Digested Thoughts on the Panel on Future of Deep Learning
What a great privelege it was to be on the ICML panel on the future of Deep Learning on Saturday. It was a fantastic line up, kudos to Max Welling, as the panel chair, and to Kyunghyun Cho who I think did a lot of the work to pull it together. Also thanks to Durk Kingma, Yann, Yoshua and Geoff for pulling the workshop together.
The panel was Demis Hassabis, Yann LeCun, Yoshua Bengio, Kevin Murphy, Jurgen Schmidhuber and myself. To be honest, I think Kevin and I were there to bring some non-deep ballast to the proceedings, which I think was a good idea (not me in particular, but having other voices!). I dabble in deep so I’d see myself as a critical friend.
I would have liked to summarize the panel afterwards, but to be honest the questions came thick and fast and I lost track a bit of the details of what was said, so thanks to Cho for his summary here!
I enjoyed very much sitting next to Jurgen, I’d not met him before (nor Demis) but know the other panelists well. I was quite happy that Jurgen and I sat down together early on. Jurgen is probably the panelist who’s views are most disparate from mine, which made him the most interesting for me (the other views are interesting, it’s just they are more familiar to me!). There was a well documented little spat between Jurgen and some of the other panelists on the ‘history of deep learning’, and I’m certainly not an expert on that. However, I do know that for any story, there are many narratives, and we would do well to take account of all of them before moving forward, but it can take time to familiarise oneself with them all!
Motor Control
So my main digested thought was that I should have emphasised more a point I made during the discussion. Jurgen foresaw simulation of a capuchin monkey as a imminent goal (I think he said 5 or 10 years). He might be right. He also saw that as a step to human intelligence. Again he could be right. However, when I envisage these monkeys … they are easy to envisage if you ever watched early episodes of “Friends” because Ross had one: it was called Marcel. They were also widely used by organ grinders … so think organ grinder’s monkey. However, when I envisage an artificial Marcel, I always want him to be able to climb around in a tree (regardless of burden—he may just have pinched my sandwich or injury—he may have been caught pinching someone else’s sandwich), and I’m not sure that he can do that yet.
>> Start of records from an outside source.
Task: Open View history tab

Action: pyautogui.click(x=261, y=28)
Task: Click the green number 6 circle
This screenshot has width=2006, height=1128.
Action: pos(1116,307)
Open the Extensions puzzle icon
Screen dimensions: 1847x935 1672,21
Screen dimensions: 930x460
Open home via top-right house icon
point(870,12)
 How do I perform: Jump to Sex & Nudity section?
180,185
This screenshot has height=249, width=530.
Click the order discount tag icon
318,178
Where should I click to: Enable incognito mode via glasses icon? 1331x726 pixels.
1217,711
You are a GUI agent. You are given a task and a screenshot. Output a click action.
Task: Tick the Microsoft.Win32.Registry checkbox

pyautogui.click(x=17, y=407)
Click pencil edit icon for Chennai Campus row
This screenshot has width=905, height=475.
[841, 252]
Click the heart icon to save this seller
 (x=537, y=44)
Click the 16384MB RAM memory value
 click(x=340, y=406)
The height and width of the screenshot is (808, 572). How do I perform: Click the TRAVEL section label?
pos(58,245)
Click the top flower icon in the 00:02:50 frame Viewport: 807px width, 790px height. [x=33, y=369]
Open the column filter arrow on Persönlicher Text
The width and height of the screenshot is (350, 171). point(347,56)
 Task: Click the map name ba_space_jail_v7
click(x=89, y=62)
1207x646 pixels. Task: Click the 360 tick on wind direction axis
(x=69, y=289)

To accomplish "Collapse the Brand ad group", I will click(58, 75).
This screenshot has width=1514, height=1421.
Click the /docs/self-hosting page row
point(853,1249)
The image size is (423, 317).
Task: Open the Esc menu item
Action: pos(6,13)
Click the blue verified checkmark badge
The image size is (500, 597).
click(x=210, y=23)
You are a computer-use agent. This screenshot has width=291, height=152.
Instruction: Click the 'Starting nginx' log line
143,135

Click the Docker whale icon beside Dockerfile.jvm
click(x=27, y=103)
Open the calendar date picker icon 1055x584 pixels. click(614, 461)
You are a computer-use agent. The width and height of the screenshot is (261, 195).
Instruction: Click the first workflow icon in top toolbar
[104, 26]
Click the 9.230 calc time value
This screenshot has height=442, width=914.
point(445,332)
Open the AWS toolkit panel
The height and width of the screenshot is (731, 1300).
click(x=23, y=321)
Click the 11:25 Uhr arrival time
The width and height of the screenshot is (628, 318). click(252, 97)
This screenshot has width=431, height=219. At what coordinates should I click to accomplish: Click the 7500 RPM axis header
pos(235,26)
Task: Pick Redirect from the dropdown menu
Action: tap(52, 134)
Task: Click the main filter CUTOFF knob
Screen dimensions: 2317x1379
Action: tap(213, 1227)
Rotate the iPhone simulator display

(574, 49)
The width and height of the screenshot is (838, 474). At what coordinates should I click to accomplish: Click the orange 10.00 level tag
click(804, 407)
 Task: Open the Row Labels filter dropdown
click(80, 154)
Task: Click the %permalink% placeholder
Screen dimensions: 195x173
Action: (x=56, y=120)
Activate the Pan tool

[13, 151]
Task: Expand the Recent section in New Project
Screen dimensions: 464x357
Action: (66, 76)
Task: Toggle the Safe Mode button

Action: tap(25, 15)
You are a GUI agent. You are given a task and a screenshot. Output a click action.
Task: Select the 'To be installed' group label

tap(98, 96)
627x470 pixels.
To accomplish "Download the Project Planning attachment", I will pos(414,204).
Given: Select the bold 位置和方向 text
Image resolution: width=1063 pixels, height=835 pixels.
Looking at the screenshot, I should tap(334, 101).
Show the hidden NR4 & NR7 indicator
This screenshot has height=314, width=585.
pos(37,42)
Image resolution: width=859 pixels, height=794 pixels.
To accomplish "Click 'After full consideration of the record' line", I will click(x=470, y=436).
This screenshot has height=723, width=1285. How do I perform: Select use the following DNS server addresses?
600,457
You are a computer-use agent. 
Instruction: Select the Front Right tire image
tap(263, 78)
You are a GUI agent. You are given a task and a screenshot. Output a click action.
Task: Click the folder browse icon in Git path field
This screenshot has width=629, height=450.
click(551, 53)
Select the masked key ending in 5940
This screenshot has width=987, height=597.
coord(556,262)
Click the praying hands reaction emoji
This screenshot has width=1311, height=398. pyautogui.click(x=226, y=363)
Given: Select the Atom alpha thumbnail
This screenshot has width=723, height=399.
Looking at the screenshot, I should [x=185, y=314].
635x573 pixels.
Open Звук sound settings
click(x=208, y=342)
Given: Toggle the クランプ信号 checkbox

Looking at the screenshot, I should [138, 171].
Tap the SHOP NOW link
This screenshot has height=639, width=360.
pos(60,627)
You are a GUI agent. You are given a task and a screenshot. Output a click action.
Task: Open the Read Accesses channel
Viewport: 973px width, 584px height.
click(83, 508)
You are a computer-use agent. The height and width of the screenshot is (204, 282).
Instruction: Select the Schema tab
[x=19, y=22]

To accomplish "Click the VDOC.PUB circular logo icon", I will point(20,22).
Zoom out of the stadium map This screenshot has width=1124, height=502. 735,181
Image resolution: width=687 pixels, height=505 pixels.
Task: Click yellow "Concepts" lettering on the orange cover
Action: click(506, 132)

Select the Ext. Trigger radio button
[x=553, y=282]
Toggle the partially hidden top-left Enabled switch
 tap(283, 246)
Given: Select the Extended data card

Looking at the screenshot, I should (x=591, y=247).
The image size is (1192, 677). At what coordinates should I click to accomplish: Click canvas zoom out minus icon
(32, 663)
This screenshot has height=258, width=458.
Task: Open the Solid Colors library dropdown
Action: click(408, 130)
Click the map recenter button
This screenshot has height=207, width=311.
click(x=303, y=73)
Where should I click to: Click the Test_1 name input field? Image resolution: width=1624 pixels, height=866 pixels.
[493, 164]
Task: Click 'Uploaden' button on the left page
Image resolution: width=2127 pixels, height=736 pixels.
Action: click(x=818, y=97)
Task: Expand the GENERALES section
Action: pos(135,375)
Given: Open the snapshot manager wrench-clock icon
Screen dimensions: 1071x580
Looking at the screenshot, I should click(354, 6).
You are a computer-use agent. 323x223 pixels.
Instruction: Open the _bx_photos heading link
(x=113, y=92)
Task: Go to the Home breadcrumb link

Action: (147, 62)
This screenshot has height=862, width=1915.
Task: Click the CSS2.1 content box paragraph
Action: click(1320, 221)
It was Carl Rasmussen who first pointed out to me (in a talk at the Bayes 250 Workshop in Edinburgh) that the motor task of moving chess pieces has proved much more challenging to replicate than the solution to the game itself (who would have predicted that in 1950?). I’m not an expert in this domain, but I’ve been keenly following Carl’s work as well as others in this domain. The key from Carl’s point of view is that you need to introduce uncertainty into the system identification. I’d strongly agree with this. You need uncertainty because in control you are trying to perform system identification and develop policies simultaneously. In the presence of limited data, you need to be able to integrate over all possible future outcomes to understand what your action need be. Your optimal control: stochastic optimal control. That’s a great field, and one that would seem to me vital for our fully artificial Marcel to be pinching our sandwiches.
Given that many animals have highly evolved motor systems, it feels to me that this type of uncertainty handling could be widely distributed across our neural systems, and replicating it could be a major component of also developing Marcel’s mind, particularly the planning part. I feel that, with some exceptions, the current generation of deep learning algorithms are somewhat limited in terms of their handling of uncertainty, and have felt this for a few years, this is why we are positioned in this area.
Emulated Intelligence
Another point I made, that might back up this thought further, was to do with where the big successes had been so far. In his write up Cho nicely summarised my message as the separation between the cognitive and non-cognitive applications of deep learning. I said we’d been successful in speech, vision and language, and these were all things that humans were good at, and it was a challenge to do something like health (where my research group’s own interests lie). In fact we don’t actually have exemplar systems that do the type of thing we’d like to do: i.e. assimilate millions of patients to develop an understanding of disease state. I was asked after if I was referring to the fact that we had no systems to emulate, and was that why cognitive tasks are easier. I think I was more referring to the fact that for these systems we have enormous amounts of data (gathered from humans) and that’s why things are working well. We are building systems to emulate human intelligence rather than systems that generate intelligence of their own. We need the example of the human output in order to achieve that emulation.
To move from intelligence emulation to intelligence production, I believe uncertainty handling is one of the key components. Thank again to the organisers for setting it up!